In terms of the decisions to be made before 30 September, Shaw cannot ignore the Review without the prospect of another judicial review. Shaw is bound to recognise that NDC deficits will be larger and our international obligations harder to meet unless he or the Government:

  1. ditches the Review, or
  2. at the least, tries to convince investors to start planting again by grandfathering existing forests from the Review (signalling to investors that if they plant their risk/reward assumptions will not be altered by the Government).
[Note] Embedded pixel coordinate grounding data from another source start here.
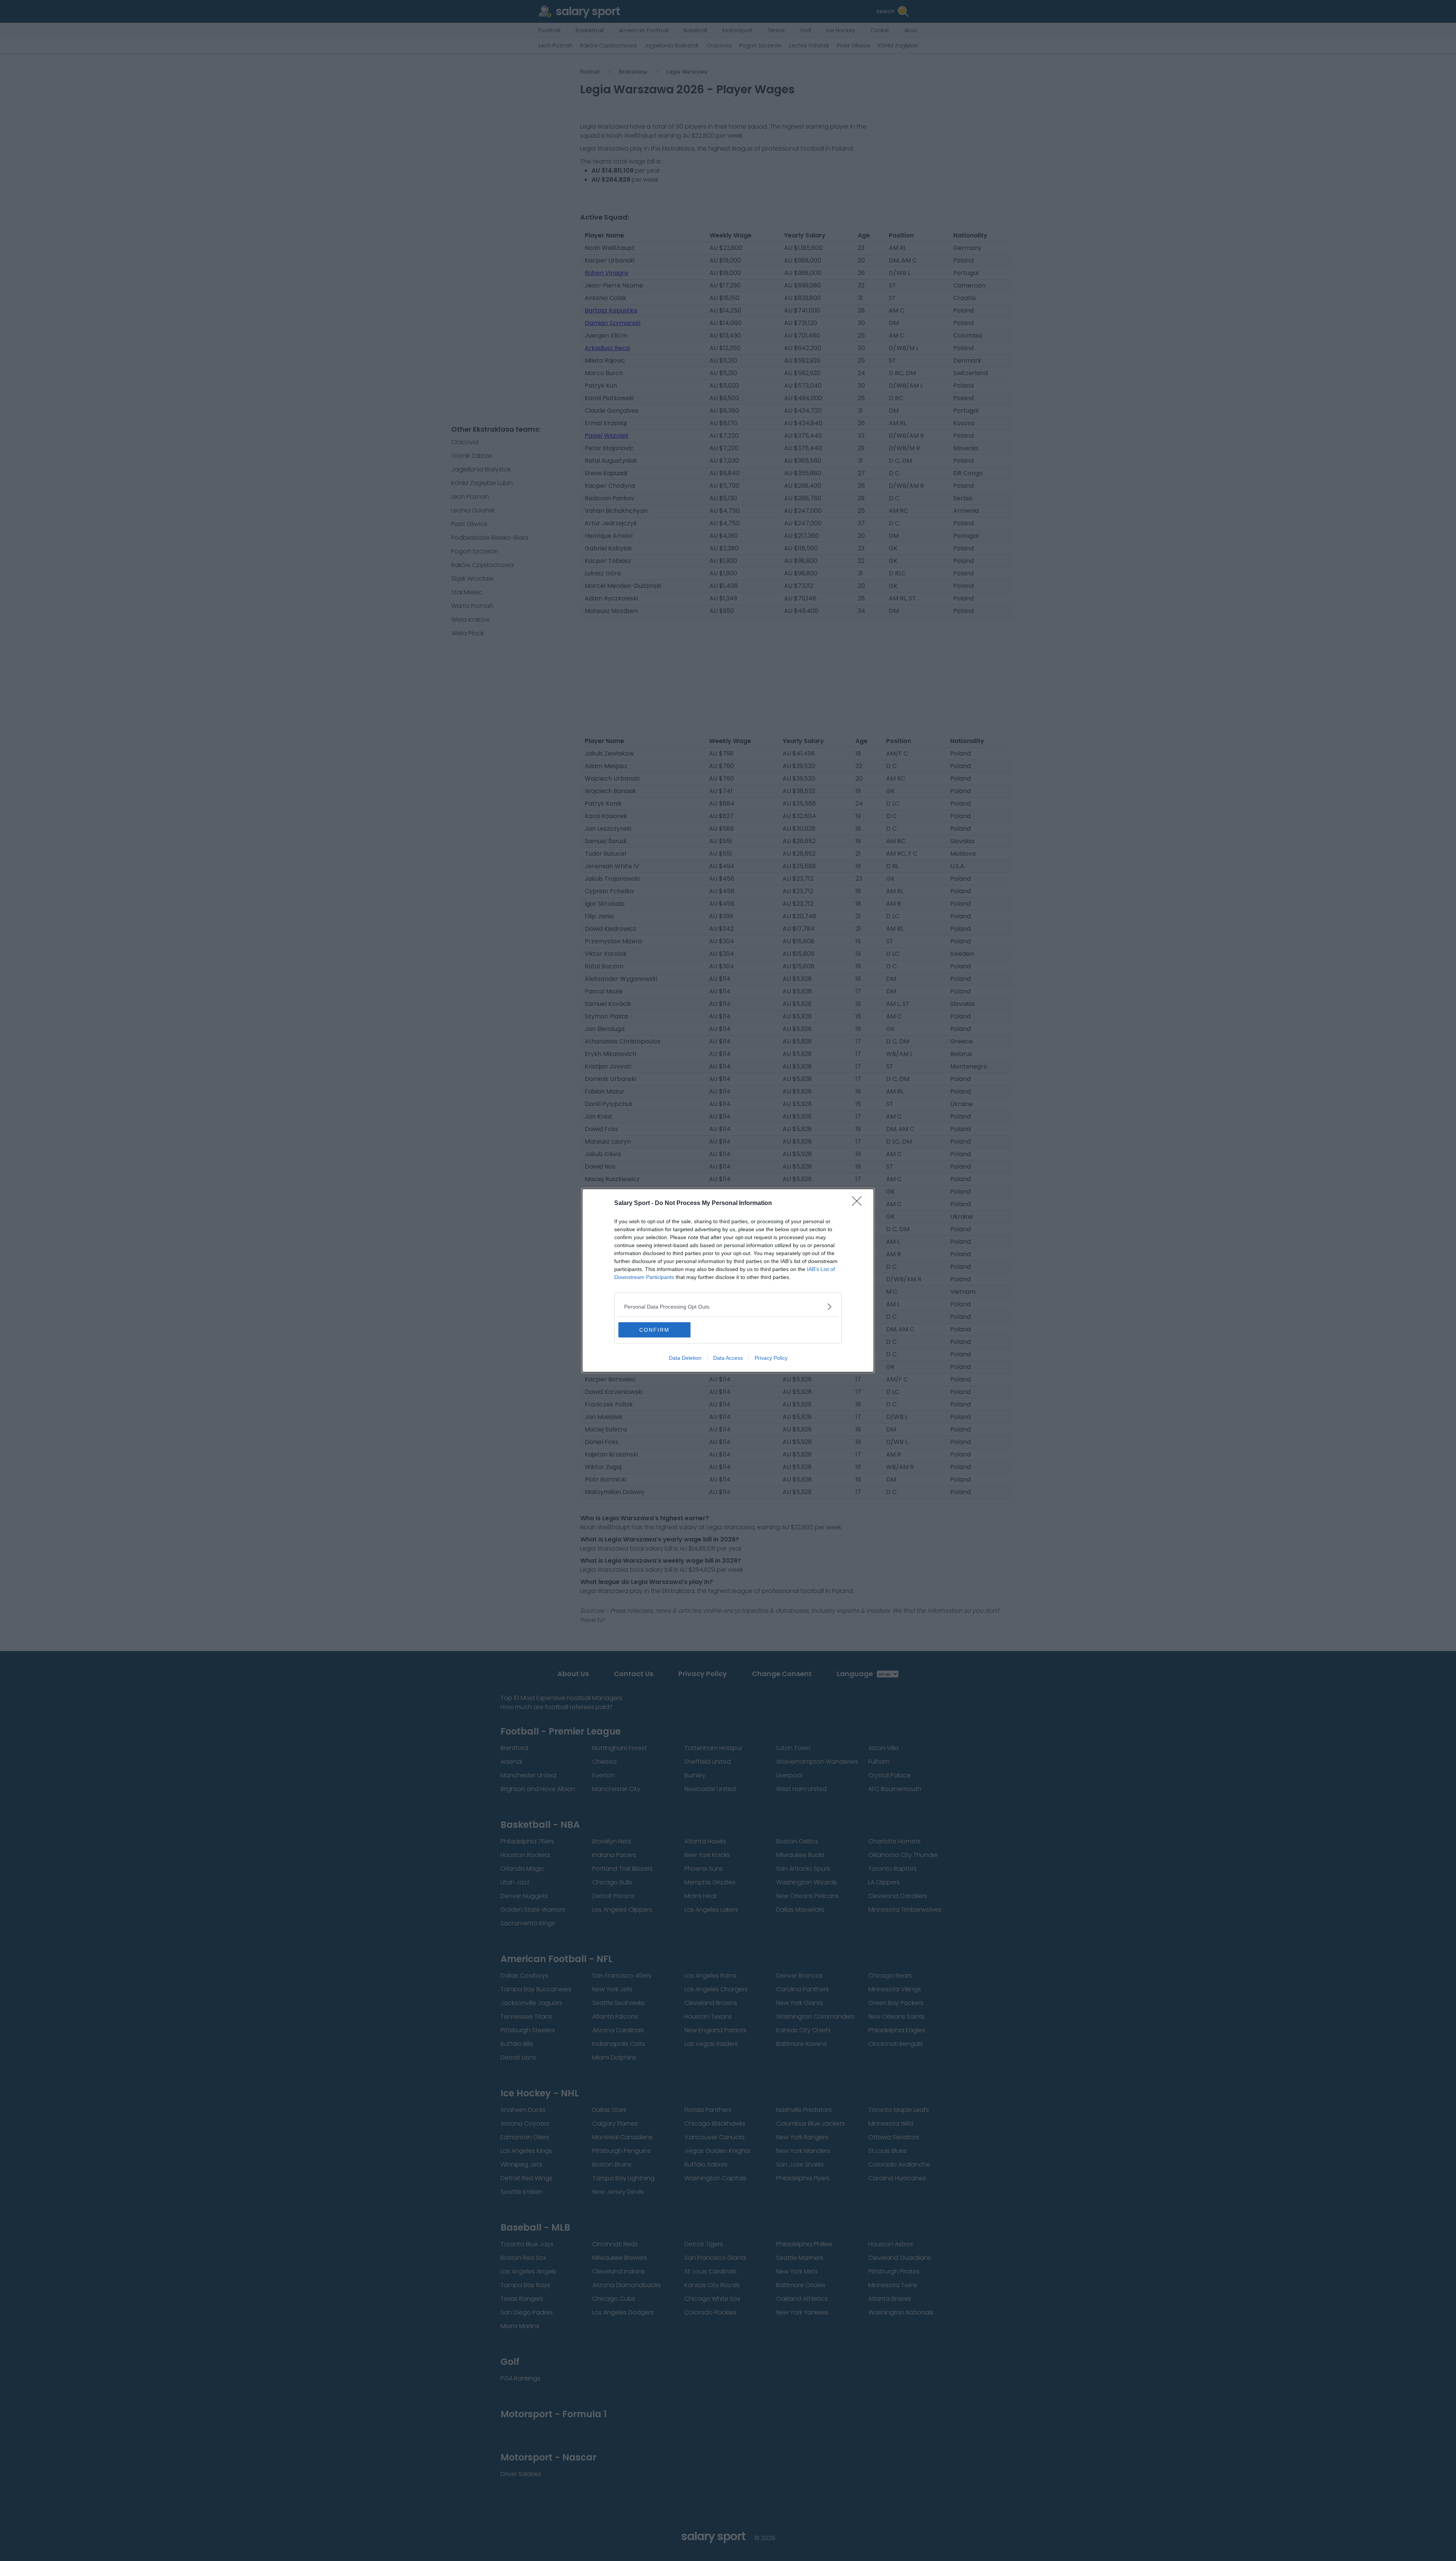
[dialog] (728, 1280)
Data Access (728, 1358)
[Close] (859, 1203)
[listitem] (728, 1306)
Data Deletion (685, 1358)
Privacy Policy (771, 1358)
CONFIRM (654, 1330)
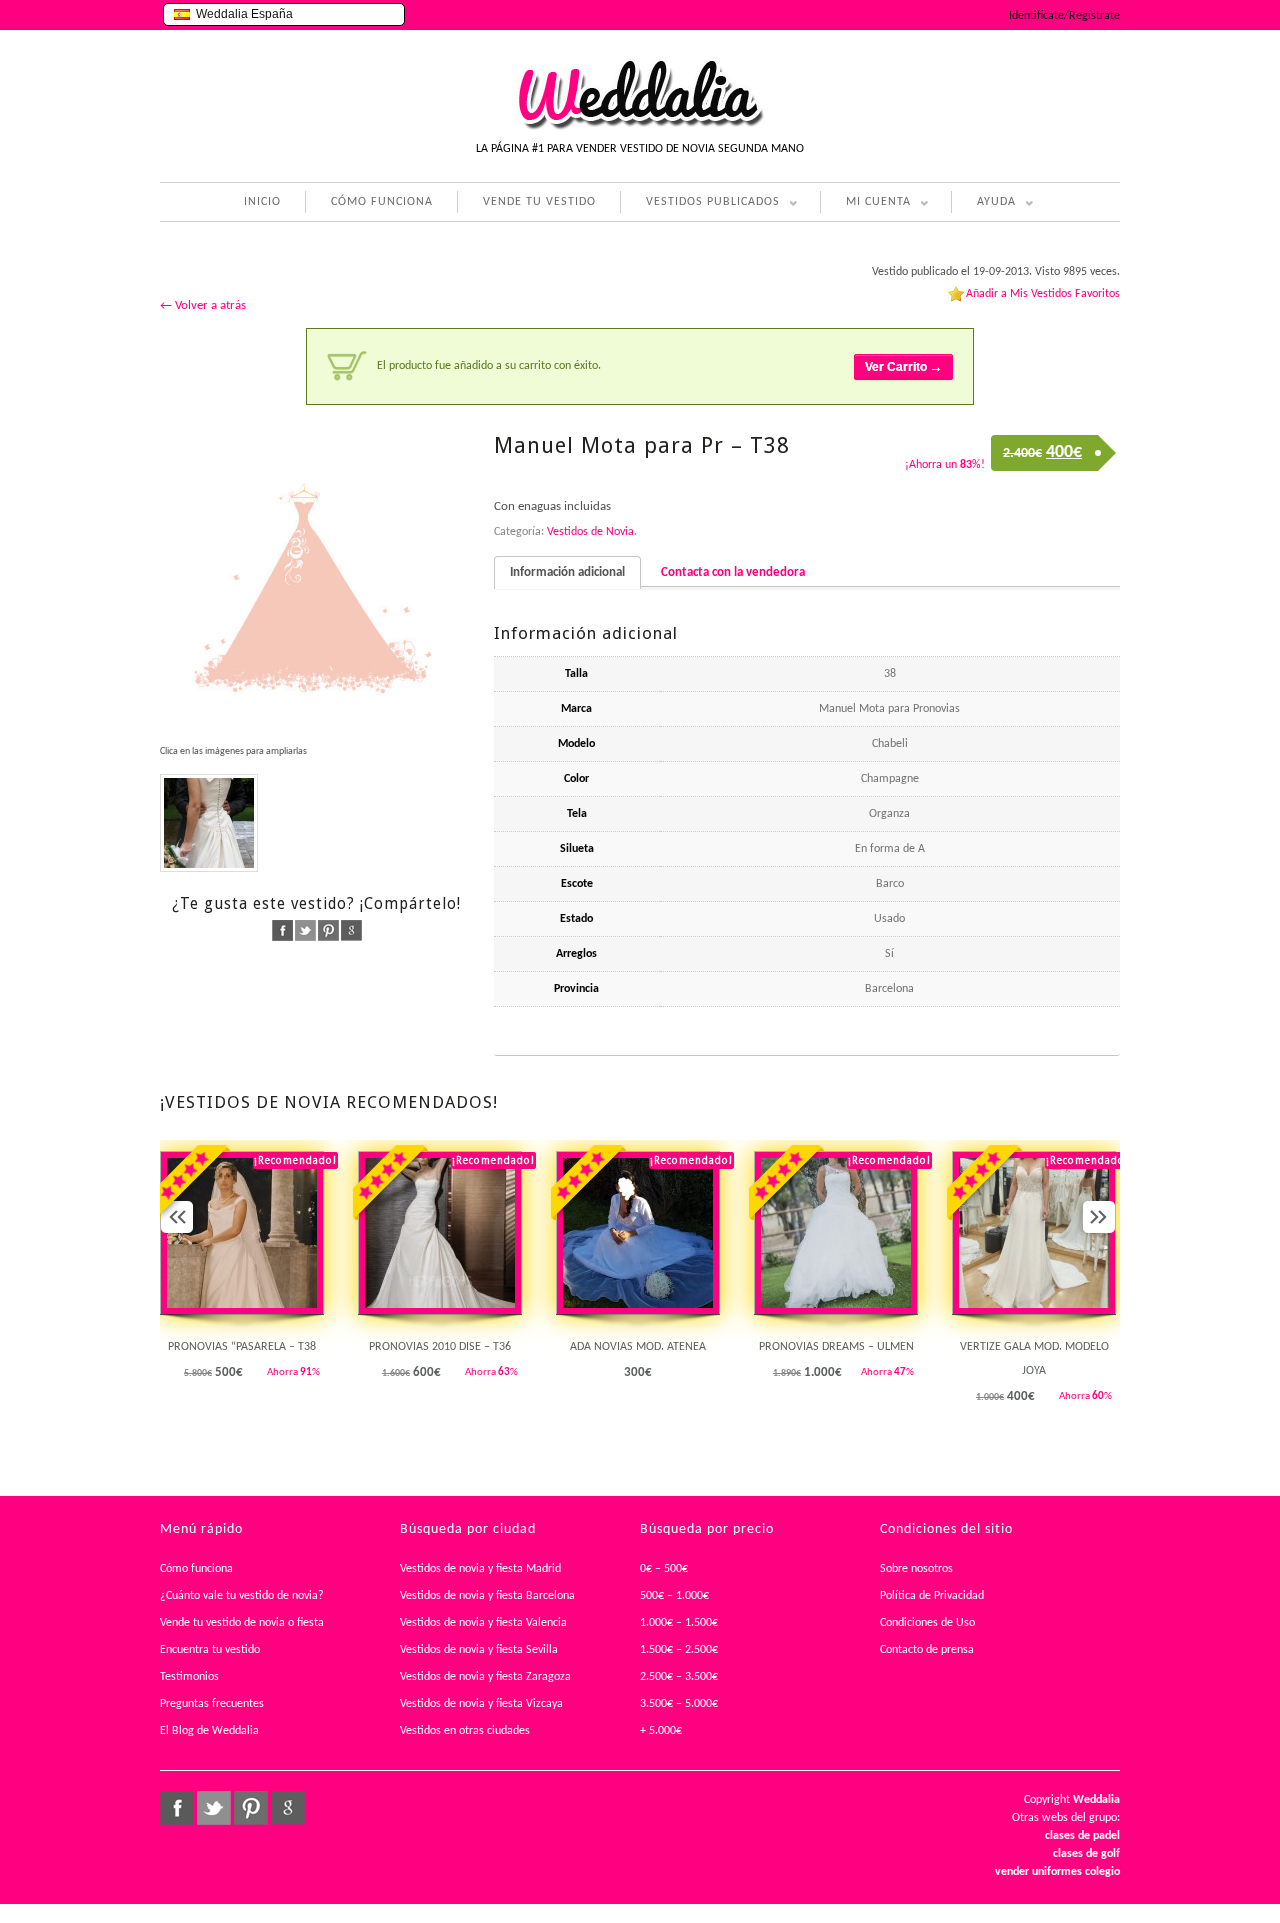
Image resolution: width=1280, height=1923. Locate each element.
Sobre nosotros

Less forest removals likely means that, to comply with the Act, Shaw must go further than the Commission’s 2023 recommendations and satisfy himself that the only way to comply with 2050 zero net carbon, and not force higher costs on future consumers or tank the economy going forward, is for even higher carbon price settings and/or less units coming onto the market.

Shaw, the Government, and the market

The Government must pull the Review immediately to rescue forestry planting going forward. That would make Shaw’s 30 September decisions less legally hazardous. Grandfathering would be a second-best option, if it restores investor’s confidence to plant (a big if) but may not be enough to satisfy Māori aspirations. If neither happens, Shaw will probably have no alternative but to satisfy himself that even higher NZU prices and fewer auctioned credits are necessary. And Shaw must also be cognisant that the market will never recover to do its job (one of main considerations he must take into account) if the Review does not grandfather existing plantings.

There is a political aspect to this. Pulling the review or at least grandfathering is so obvious a step that it is hard to understand why the PM is not insisting on it. Voters in marginal electorates and Māori are currently being adversely affected by Shaw’s refusal to pull or grandfather the Review, whatever becomes of it, and the Government is 90 days out from an election. It’s a dead horse anyway.